I don't mean to sound spiteful. I love Brooklyn, because in addition to Brooklyn Heights and its plethora of hipsters, it's also home to places like Bed-Stuy and its sizable, and creative, Black population; plus, Crown Heights and the Hasidic Jews who call it home. It's huge, bigger than Manhattan in both population and area, but it suffers from the same inferiority complex that Toronto often seems to. Hipsters will stuff themselves into an area of a supposedly dowdy place (like Toronto or Brooklyn) in order to maximize their cool points and to find others like them. Hep cats in cities like Montreal or San Fransisco don't need to congregate into tiny little areas. Those cities spread their fun out to all compass points. Besides, have you ever been to Haight-Ashbury? The damned place is just tourists and drug dealers, and any semblance of genuine counterculture has been neatly erased with the opening of another soup-and-sammie joint. Spread the wealth, you know? As a Torontonian, my city definitely has cool and uncool pockets, and it can be exhausting to navigate them. Not to mention that, when I try, it leaves me feeling like I'm paddling in awfully shallow waters.

The long and the short of it? I refuse to believe that Toronto is a B-team city. We have our shortcomings, it's true. But I've been places - New York City, Chicago, Montreal, not to mention Halifax and Savannah - and Toronto is still very much in its learning, building stages. We're so young compared to a lot of these places. We can make something of ourselves. Frustratingly, we also seem to suffer from a lack of leadership - a monorail and a ferris wheel do not a world-class city make. We need green spaces, integrated transit, a thriving theatre and gallery scene, one-of-a-kind shopping, and a sense that each neighbourhood has something new and different to offer.

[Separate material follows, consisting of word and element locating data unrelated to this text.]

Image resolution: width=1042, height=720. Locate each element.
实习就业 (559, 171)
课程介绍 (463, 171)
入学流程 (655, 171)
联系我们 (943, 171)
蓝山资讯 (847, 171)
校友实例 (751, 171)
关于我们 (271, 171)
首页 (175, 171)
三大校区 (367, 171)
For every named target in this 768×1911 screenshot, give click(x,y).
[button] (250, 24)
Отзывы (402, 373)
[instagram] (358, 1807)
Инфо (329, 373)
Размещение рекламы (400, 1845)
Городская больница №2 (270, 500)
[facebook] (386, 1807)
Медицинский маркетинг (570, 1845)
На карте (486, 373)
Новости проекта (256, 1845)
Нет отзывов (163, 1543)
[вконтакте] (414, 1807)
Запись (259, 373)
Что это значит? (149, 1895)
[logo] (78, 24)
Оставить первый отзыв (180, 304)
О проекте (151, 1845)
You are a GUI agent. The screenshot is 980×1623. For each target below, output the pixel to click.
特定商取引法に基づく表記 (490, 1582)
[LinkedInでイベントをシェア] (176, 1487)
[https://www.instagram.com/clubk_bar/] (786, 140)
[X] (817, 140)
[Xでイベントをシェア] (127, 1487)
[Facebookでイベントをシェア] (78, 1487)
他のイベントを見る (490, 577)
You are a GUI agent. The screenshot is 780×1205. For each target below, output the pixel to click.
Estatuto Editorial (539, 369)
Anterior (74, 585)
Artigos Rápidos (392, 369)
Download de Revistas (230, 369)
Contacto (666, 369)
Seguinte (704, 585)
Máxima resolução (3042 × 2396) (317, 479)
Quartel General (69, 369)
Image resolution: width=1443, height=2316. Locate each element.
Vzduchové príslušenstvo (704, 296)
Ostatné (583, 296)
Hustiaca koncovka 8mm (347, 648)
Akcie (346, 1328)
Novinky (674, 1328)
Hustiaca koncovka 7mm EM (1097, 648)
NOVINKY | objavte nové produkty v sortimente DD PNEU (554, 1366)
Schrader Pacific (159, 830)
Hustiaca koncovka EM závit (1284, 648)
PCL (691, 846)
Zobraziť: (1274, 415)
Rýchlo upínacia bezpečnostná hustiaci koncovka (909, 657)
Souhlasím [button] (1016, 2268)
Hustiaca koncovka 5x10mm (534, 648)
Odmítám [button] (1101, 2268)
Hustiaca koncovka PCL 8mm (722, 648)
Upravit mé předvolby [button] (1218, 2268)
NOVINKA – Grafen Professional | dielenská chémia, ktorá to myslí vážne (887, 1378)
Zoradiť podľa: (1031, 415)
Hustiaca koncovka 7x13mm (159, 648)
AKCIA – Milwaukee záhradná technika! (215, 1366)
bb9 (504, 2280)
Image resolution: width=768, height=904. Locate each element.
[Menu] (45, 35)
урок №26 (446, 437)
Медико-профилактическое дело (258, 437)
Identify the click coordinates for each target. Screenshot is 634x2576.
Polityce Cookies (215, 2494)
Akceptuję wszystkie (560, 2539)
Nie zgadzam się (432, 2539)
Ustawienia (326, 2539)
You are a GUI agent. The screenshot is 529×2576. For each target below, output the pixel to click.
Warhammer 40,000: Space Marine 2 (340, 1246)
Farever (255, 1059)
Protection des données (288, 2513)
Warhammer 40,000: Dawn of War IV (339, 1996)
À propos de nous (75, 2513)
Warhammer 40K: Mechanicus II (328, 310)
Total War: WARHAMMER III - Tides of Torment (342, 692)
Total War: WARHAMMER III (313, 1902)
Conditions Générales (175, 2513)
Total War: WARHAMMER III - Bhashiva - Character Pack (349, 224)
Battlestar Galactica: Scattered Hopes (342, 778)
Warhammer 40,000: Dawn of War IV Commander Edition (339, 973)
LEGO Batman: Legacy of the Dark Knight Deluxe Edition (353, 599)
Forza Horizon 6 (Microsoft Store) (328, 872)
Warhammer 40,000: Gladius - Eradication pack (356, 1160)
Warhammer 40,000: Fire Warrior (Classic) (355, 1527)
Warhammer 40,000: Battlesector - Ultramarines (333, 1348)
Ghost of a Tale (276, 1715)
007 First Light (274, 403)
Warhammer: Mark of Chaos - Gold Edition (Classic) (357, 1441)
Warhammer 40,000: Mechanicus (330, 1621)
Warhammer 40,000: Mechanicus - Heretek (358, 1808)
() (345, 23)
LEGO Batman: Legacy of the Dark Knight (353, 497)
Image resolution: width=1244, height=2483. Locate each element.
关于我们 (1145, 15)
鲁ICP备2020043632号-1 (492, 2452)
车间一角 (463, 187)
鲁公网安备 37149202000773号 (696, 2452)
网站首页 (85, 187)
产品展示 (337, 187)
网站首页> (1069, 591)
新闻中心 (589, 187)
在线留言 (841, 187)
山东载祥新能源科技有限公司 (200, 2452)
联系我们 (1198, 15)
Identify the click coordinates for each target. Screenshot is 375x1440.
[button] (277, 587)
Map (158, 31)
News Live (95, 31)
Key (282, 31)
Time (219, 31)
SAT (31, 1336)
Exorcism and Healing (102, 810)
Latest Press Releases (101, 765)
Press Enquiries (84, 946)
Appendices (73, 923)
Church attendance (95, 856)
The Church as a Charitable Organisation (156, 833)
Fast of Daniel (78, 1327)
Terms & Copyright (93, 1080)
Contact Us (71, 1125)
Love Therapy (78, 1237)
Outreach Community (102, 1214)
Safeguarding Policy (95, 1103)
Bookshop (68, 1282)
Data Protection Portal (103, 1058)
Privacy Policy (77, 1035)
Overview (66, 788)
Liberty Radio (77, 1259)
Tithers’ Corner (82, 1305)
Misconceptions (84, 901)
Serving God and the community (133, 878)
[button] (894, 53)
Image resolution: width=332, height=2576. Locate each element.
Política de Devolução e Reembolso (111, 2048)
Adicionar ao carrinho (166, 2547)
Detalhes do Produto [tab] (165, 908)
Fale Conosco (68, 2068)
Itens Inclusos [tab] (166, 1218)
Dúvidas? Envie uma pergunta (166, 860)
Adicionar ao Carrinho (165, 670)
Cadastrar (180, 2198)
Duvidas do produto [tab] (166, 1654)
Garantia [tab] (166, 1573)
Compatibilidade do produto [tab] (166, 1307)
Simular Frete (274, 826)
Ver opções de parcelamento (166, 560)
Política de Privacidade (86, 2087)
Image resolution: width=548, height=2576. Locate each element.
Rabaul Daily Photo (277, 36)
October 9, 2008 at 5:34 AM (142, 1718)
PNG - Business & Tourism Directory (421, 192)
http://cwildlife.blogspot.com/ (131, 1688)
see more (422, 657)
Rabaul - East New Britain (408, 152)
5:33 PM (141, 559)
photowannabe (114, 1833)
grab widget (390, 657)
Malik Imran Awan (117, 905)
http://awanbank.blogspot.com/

Look, NYC has a 200-year head start, and it took some wrong turns - remember the 1980s? Seedy Times Square and a soaring crime rate? There's no reason we can't get there too. We need visionaries: leaders and critics who aren't following some other city's plans, but who can put Toronto on the map on our own merits. Expand the subways, open the waterfront, fund the arts, and give out-of-towners - and ourselves - a reason to ooh and ahh over us. We'll finish fulfilling our destiny as the New York/Paris/Hollywood of the North, and then ditch that mantle to finally, gloriously, be Toronto.